INSTRUCTION 1:
In the listing below, reproduce verbatim everything from the line containing "This screenshot has" down to the line containing "coord(1080,63)", both of those lines included, and leave the pictures out of your answer.

PAGE EXCERPT:
* * * *

# A multivariate data problem in search of a technique

About four years ago I took a graduate course in multivariate statistics. Now I'm faced with a data problem which is ringing a bell about something covered toward the end of the semester but even though I've gone back through my old homeworks etc. I'm having trouble determining what technique I am looking for. Secondarily, whatever technique I'm looking for I'm wanting to implement in R but I'll settle for just being pointed in the right direction.

Here is a simplified statement of the problem.

Suppose I have a data set where each entry describes an object and for each entry there are several variables. I'll arbitrarily name those variables X, A, B, C, and D, some of which may be numerical quantities and some may be categories:

 X | A | B | C | D
---|---|---|---|---
4.3|265| Y |red|7.1
3.2|740| N |grn|9.0
2.2|655| Y |wht|8.2
.
.
.


Through some mathematical process performed on this data, a function f is established such that X = f(A,B,C,D), with the understanding that here by "=" I mean "a value and some confidence interval" and not strict equality.

Suppose now that the aforementioned data set is a subset of a larger dataset in which the X variable is missing and so are some number of the other variabless (always the same variables for all elements of the dataset), such that e.g. f(B,D) gives me an estimated value for X with what I would expect to be a wider confidence interval than I would have obtained if I also had supplied fields A and C.

In my actual problem, the data set elements are buildings, the X variable is a given year's energy consumption for each building, and I have a great many other variables I can supply to include footprint square footage, number of stories, land use type (roughly 200 mostly-not-hierarchical categories), annual heating and cooling degree days at the building's location, and construction year. My expectation is that some of the variables will prove to have a very high bearing on energy consumption, others will not, and yet others may have a significant bearing even though the connection between them is not at all readily apparent.

Of the entire territory over which I am concerned with the buildings' energy consumption, I only have many data variables for a contiguous area comprising roughly 1/10th of the entire territory and I can only obtain actual annual energy consumption (X) for a subset of that contiguous area's buildings. My hope is that through statistical techniques I can leverage the data where I have a large number of data variables including energy consumption to estimate 1) energy consumption for the rest of that contiguous area's buildings and 2) energy consumption for the other 9/10ths of the entire territory where I don't have energy consumption data and have only a few of the other variables. I may be able to get real energy consumption data from buildings where I only have a few variables instead of the complete (less energy consumption) set of variables if that helps anything (even if just to increase the sample size).

* * * *

STORED DATA:
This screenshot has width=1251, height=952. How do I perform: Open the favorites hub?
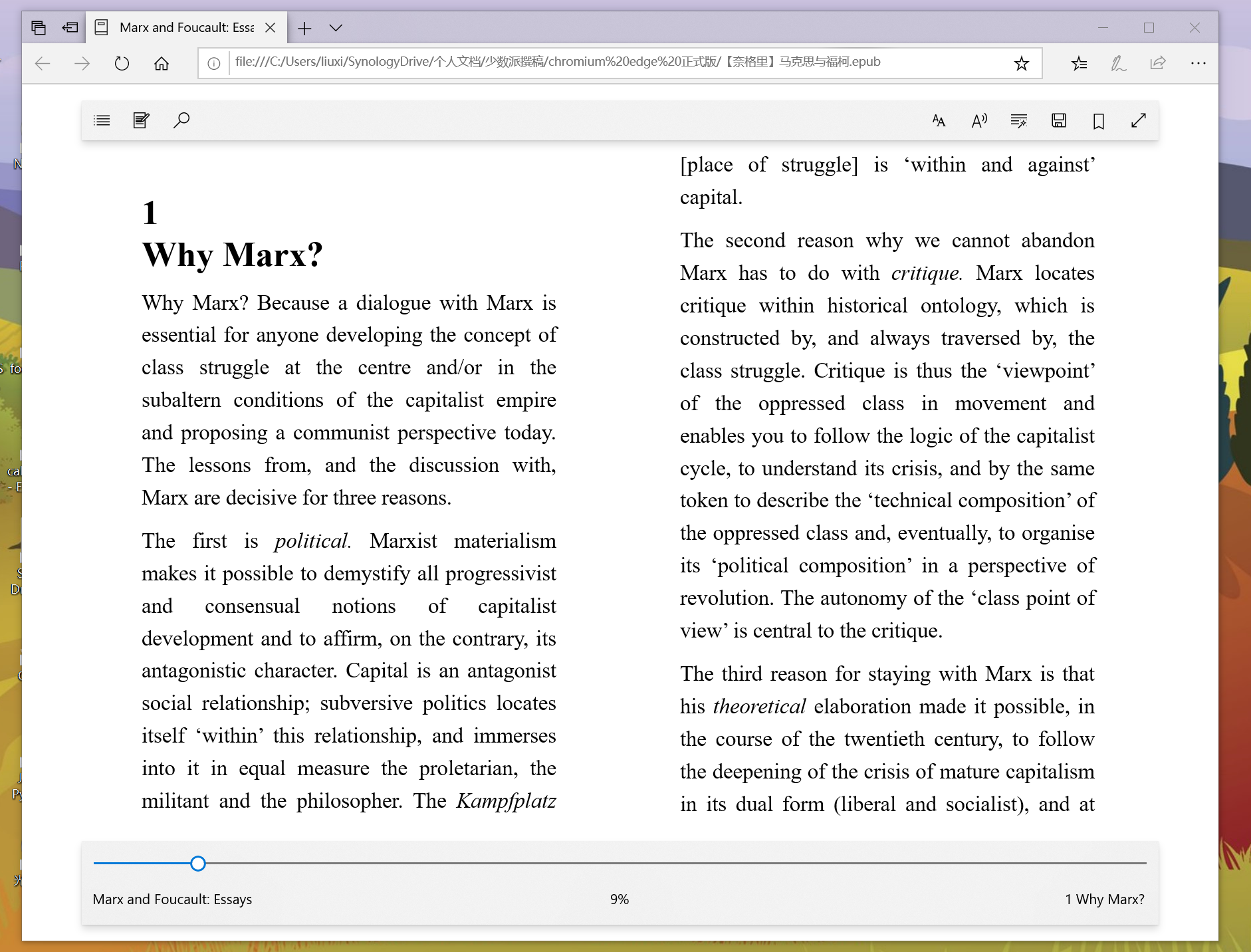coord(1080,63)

* * * *

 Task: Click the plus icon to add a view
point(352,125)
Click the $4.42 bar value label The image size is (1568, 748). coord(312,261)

* * * *

INSTRUCTION 2:
Copy everything in the multivariate data problem text from "Through some mathematical" down to "fields A and C." word for word.

FULL RESPONSE 1:
This screenshot has width=1251, height=952. How do I perform: Open the favorites hub?
coord(1080,63)

FULL RESPONSE 2:
Through some mathematical process performed on this data, a function f is established such that X = f(A,B,C,D), with the understanding that here by "=" I mean "a value and some confidence interval" and not strict equality.

Suppose now that the aforementioned data set is a subset of a larger dataset in which the X variable is missing and so are some number of the other variabless (always the same variables for all elements of the dataset), such that e.g. f(B,D) gives me an estimated value for X with what I would expect to be a wider confidence interval than I would have obtained if I also had supplied fields A and C.